Around my birthday, our General Manager announced that there would be an across the board elimination of my role nationwide, followed by even broader layoffs across our managed teams.

Here I am, lobster-clawed braces on my arms, incapacitated, a single expectant mother, without a job and then having the horrific task of laying off members of my high-performing team.

None of these changes felt comfortable. God knows I would never have wanted them. I would never have expected any, let alone all of them, colliding so close to my delivery. Life tail-spinning out of control, I had to sit with the messiness of it all.

That’s the problem with forced change, it thwarts your perceptions of control. When change impacts your family or finances, that becomes a feeling of survival and preservation.
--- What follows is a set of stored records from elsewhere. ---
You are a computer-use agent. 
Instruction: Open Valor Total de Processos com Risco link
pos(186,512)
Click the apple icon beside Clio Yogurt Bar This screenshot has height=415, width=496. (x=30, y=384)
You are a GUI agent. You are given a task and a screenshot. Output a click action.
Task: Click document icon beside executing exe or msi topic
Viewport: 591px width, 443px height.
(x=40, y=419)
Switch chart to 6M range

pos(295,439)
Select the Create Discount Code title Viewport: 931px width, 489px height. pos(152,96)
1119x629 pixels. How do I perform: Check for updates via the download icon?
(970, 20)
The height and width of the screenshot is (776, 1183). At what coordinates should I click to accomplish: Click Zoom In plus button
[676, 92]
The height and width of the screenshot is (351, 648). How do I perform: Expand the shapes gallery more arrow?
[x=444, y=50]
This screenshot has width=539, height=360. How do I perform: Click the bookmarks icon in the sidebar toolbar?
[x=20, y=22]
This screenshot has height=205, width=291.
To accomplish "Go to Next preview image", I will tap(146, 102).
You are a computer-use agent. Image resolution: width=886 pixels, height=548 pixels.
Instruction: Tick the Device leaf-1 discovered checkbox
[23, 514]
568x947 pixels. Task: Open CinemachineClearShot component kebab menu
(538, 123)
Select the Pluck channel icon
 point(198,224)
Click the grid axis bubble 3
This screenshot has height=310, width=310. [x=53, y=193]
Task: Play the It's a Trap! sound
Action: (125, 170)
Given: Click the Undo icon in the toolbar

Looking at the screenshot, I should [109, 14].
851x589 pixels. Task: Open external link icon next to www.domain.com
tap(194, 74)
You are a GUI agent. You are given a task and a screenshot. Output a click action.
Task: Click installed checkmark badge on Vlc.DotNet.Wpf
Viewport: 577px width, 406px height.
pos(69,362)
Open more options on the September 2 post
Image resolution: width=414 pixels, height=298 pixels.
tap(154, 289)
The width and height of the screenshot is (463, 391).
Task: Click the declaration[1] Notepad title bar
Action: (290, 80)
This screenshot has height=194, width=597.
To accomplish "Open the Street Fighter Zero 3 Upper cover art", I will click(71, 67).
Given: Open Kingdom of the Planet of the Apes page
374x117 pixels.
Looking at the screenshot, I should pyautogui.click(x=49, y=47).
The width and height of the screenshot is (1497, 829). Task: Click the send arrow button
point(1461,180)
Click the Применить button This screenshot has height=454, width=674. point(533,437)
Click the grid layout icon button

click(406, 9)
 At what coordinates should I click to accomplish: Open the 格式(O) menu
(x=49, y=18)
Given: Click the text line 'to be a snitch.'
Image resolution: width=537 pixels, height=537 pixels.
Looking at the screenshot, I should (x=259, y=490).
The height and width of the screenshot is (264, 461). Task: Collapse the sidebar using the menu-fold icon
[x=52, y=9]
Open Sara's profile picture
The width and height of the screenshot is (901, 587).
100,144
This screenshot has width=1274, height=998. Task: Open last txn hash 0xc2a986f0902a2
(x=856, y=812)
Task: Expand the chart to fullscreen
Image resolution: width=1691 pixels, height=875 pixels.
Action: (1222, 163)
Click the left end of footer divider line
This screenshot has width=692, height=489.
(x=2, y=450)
No one wants to hire someone who looks forty-five months pregnant, and I had the responsibility of providing for a baby and my mother. But enough about me. The psychology of my team was also impacted. They were equally scared of what the future held, having to wait weeks before hearing their fate. It was like having almost thirty children to provide for and no means by which to do it.

In the midst of forced change, I created and led change in the context of this new reality. First, was an open-door policy. I wanted to be a good listener and offer support. Second, elicit new thinking and finding solutions, rather than fixate on the problems and uncertainty. I lost my job but still had to maintain my leadership imperative, for their sake and my sanity.

Change also required tactical strategies, such as reviewing the careers page, reviewing resumes and brokering across my network. Why not utilize change to help others? There was no time for a pity party. We had to be constructive in our response to change.

What struck me was how the team stepped up to support me. Change created a true two-way street. Going the Mom route alone, now I had a dozen “papas” leaning in, taking care of me emotionally, being strong on my behalf, fending for me and one another, instead of just for themselves. It was a stunningly beautiful time, despite impossible circumstances. My direct manager, Rob, was a truly empathetic leader and phenomenal advocate. It was a sucky situation, and yet everyone elevated in the process.

The portion of my team impacted by the direct hit of the change landed, adapting with aplomb. Those left in role managed the collateral impact by forging bonds of long-term friendship for their former colleagues. Twelve years later, I am in regular contact with most of them.

It’s always been easy for me to take the helm and lead change. What I learned through this journey is how to exemplify leadership and create positive internal change in the midst of external forces. Change is no longer an unsettled rumbling in my stomach. It’s an opportunity and call to creative action. Change clarifies and fortifies convictions and uncovers biases. Make change work for you. I may not be the next Duke Ellington, but I will use change to become the best version of myself.